Profile: AgriChemWhey project – An integrated biorefinery to transform dairy side streams into biobased chemicals



Type of post: PROJECT PROFILE.

Last year, the Blog published a post about the flagship projects of the BBI JU (“BBI JU flagship projects - The new generation of European advanced biorefineries”, 17/7/2017). They are initiatives that support the launch of an innovation that has been demonstrated but not yet deployed on the market and include the establishment of a first-of-a-kind, large-scale facility. To the date of writing that post, 5 flagship grant agreements between the BBI JU and project consortia have been signed and it was supposed that a sixth flagship was going to be stablished under 2016 call. At the beginning of this year, the details of that agreement were disclosed, a new advanced biorefinery at commercial scale will be built in Ireland. This post shows a profile of the project.

The problem addressed

The European dairy industry, as by-products of whey protein manufacture, produces substances known as whey permeate (WP) and delactosed whey permeate (DLP). These major side-streams of dairy processing lack effective disposal routes and represent a sustainability bottleneck for the expansion of milk production in Europe in the “post-milk-quota era”.

The solution provided

The AgriChemWhey project proposes to convert the aforementioned sidestreams into added-value products for growing global markets: l-Lactic acid, polylactic acid, minerals for human nutrition and biobased fertiliser.
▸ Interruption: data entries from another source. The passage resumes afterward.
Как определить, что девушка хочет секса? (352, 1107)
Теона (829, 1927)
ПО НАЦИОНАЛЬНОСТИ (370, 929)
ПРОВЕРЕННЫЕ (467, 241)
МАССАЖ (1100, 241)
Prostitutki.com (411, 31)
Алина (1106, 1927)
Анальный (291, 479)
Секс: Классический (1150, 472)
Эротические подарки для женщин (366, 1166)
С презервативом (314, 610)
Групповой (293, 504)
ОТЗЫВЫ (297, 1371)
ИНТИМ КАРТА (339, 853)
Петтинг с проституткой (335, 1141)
In order to do that, a first-of-a-kind, industrial-scale biorefinery, that will valorise over 25 ktons (100% dry matter) per annum of excess WP and DLP, will be constructed.

The Flagship plant will prove the techno-economic viability of the innovative WP/DLP-to-lactic acid biorefinery process. The technology will be optimised by reducing production times and increasing yields. Also, the new biorefinery will establish a new value chain for industrial symbiosis with other local actors for the production of high value sustainable food and feed products from other side streams. In this way, society and industry benefit from for greater resource efficiency: less food waste, more products from the same starting material (milk) and integration of food and non-food material production.
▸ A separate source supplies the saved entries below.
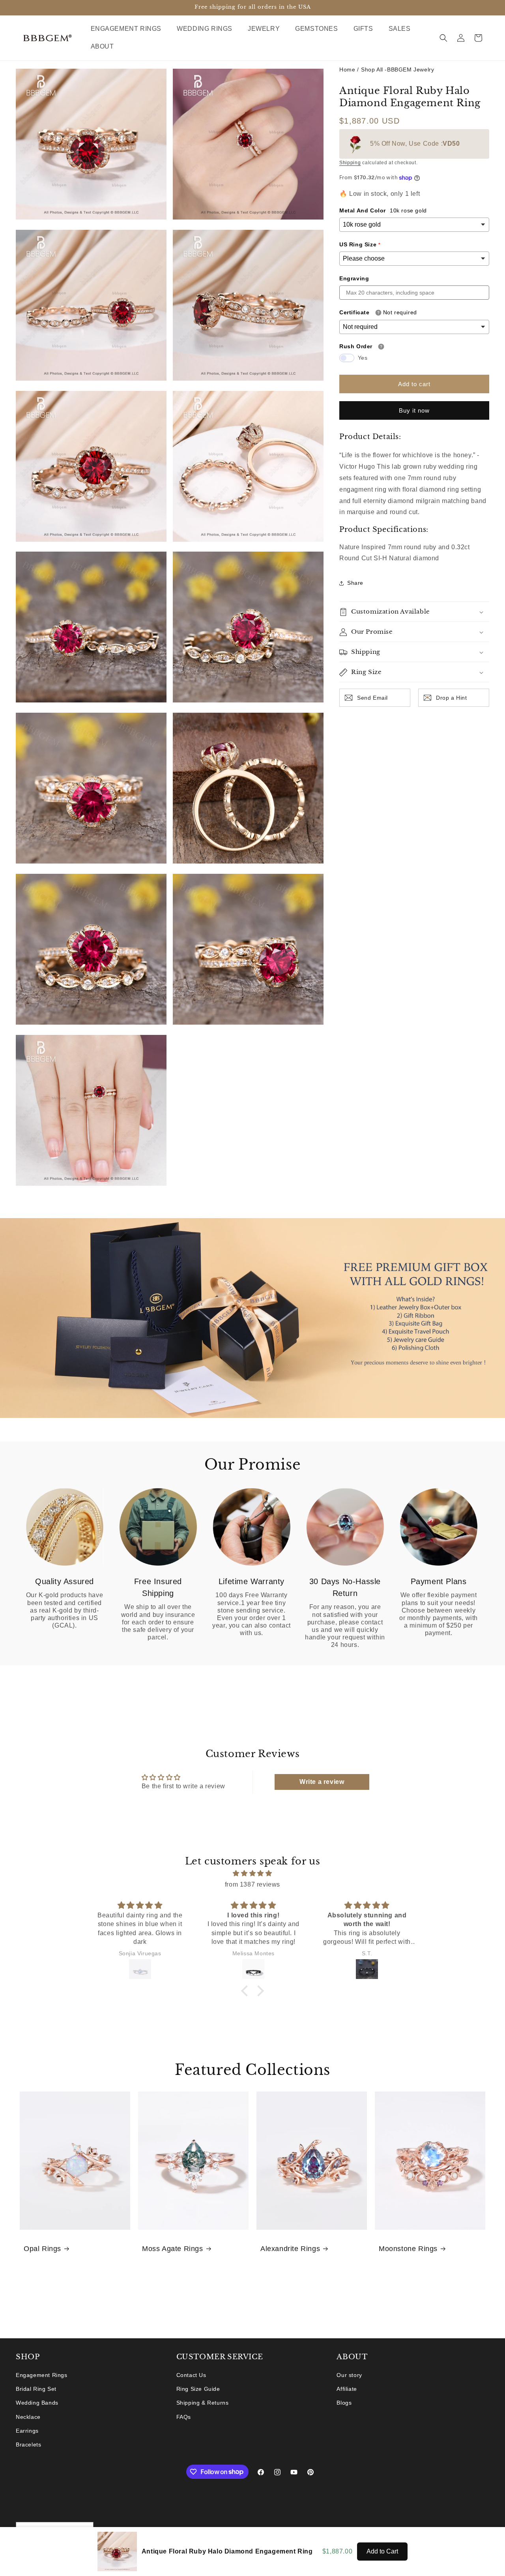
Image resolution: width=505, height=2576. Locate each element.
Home (347, 69)
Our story (349, 2375)
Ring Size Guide (198, 2389)
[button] (129, 29)
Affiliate (347, 2389)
AgriChemWhey will develop a blueprint of an economic sustainability concept and replication plans for other regions across Europe, contributing towards the blossom of the European bioeconomy to promote rural growth, competitiveness and job creation. Exploitation strategies that will ensure the wider uptake of the biorefinery technology.

Figure 1. Glanbia Ingredients milk tanker. This Irish company is the leader of the project.

Key data

Main objective
The main objective of AgriChemWhey is to develop the world’s first integrated biorefinery for converting food-processing residues to bio-based chemicals. The plant will be stablished in Ireland. The project will see a new value chain for lactic acid from dairy production residues.
Call and topic
- H2020-BBI-JTI-2016.
- BBI-2016-F01 - Valorisation of by-products or waste-streams from the food processing industry into high added-value products for market applications.
- Type of action: Innovation Action – Flagship.
- Value Chain: VC4 – organic waste.
Duration
From 01/01/2018 to 31/12/2021.
Total cost
29,949,323 €
BBI JU contribution
22,007,931 €
Project leader
Consortium
University College Dublin (Ireland)
Trinity College Dublin (Ireland)
Commercial Mushroom Producers Co-operative Society Ltd (Ireland)
PNO Consultants Ltd (UK)
GIG Karasek GmbH (Austria)
Tipperary County Council (Ireland)
Teagasc - The Agriculture and Food Development Authority (Ireland)
Greenwin Wallonie (Belgium)
Katholieke Universiteit Leuven (Belgium)
EW Biotech GmbH (Germany)

Expected impacts

The AgriChemWhey project aims for the following impacts:
- Developing rural communities by creating local jobs. Replicating AgriChemWhey biorefineries has the potential to create over 1,000 rural jobs within four years of project completion.
- Securing the future for dairy farming by making milk production more sustainable and increase the amount that farmers can earn from their outputs.
- Improving the EU trade balance through greater resource efficiency and by reducing current EU l-lactic acid imports (currently 80,000 tons per annum).
- Providing inspiration and encouraging society and industry to embrace the growth and competitiveness of a European circular bioeconomy.
- Saving between 18,000 and 89,000 tons of CO2eq/year, depending on the number of AgriChemWhey-style biorefineries.